Now consider also any sequence

r_{1}^{'}, r_{2}^{'}, \dots \in Ω

that converges to a marginal

r \in Ω

. Let

κ_{i}^{'} \in Λ (r_{i}^{'})

indicate an optimal solution of Equation (A7) for

r_{i}

, so that

I (r_{i}^{'}, κ_{i}^{'}) = I_{\cap}^{≺} (r_{i}^{'})

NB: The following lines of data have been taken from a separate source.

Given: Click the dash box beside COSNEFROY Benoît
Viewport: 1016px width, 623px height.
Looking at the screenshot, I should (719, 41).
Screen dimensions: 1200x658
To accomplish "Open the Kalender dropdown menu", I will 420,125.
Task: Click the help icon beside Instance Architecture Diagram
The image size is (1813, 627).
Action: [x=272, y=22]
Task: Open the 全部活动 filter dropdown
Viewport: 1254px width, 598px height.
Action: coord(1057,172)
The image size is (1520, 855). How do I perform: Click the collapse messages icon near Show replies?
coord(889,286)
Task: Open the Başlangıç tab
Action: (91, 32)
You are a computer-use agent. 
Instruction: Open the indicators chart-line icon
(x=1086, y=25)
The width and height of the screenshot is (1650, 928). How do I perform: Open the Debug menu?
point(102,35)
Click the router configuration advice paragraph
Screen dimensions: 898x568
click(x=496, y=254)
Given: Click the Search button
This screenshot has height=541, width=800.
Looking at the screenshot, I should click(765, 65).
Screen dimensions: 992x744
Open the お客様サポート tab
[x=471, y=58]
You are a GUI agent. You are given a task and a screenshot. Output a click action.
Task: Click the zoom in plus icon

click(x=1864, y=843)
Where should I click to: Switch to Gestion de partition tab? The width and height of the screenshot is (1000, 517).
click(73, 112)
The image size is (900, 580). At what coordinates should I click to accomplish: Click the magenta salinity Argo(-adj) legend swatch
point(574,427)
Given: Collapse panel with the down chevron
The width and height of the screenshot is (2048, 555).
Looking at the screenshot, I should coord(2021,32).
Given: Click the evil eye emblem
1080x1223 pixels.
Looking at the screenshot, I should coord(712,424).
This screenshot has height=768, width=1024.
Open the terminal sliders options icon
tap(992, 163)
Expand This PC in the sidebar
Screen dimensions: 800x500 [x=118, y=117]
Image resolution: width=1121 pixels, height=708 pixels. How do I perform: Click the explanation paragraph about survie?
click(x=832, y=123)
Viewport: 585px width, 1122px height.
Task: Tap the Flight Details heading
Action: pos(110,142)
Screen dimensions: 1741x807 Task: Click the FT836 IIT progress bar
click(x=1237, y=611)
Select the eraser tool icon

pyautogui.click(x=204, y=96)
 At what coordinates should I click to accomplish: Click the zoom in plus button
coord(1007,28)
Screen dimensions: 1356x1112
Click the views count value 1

. Given Equation (A14), there is a corresponding sequence

κ_{1}, κ_{2}, \dots \in Λ (r)

such that

∥κ_{i} - κ_{i}^{'}∥ \leq α ∥A (r) - A (r_{i}^{'})∥ .

Since

A (\cdot)

is continuous and

r_{i}^{'}

converges to r, we have

\lim_{i \to \infty} A (r_{i}^{'}) = A (r)

and therefore

\lim_{i \to \infty} ∥κ_{i} - κ_{i}^{'}∥ = 0

. This implies

0 = \lim_{i \to \infty} I (r_{i}^{'}, κ_{i}^{'}) - I (r, κ_{i}) \geq \lim_{i \to \infty} I_{\cap}^{≺} (r_{i}^{'}) - I_{\cap}^{≺} (r)

(A16)

where we first used continuity of mutual information,

I (r_{i}^{'}, κ_{i}^{'}) = I_{\cap}^{≺} (r_{i}^{'})

and

I (r, κ_{i}) \leq I_{\cap}^{≺} (r)

.

Now assume that r is rank regular. Since

r_{i}

converges to r,

rank A (r_{i}^{'}) = rank A (r)

for all sufficiently large i. Let

κ \in Λ (r)

be an optimal solution of Equation (A7) for r, so that

I (r, κ) = I_{\cap}^{≺} (r)

. Given Equation (A15), for all sufficiently large i there exists

κ_{i}^{'} \in Λ (r_{i}^{'})

such that

∥κ - κ_{i}^{'}∥ \leq β ∥A (r) - A (r_{i}^{'})∥ .

As before, we have

\lim_{i \to \infty} A (r_{i}^{'}) = A (r)

and

\lim_{i \to \infty} ∥κ - κ_{i}^{'}∥ = 0

, which implies

0 = \lim_{i \to \infty} I (r_{i}^{'}, κ_{i}^{'}) - I (r, κ) \leq \lim_{i \to \infty} I_{\cap}^{≺} (r_{i}^{'}) - I_{\cap}^{≺} (r)

(A17)

where we first used continuity of mutual information,

I (r_{i}^{'}, κ_{i}^{'}) \leq I_{\cap}^{≺} (r_{i}^{'})

, and

I (r, κ) \leq I_{\cap}^{≺} (r)

.

Combining Equations (A16) and (A17) proves continuity,

\lim_{i \to \infty} I_{\cap}^{≺} (r_{i}) = I_{\cap}^{≺} (r)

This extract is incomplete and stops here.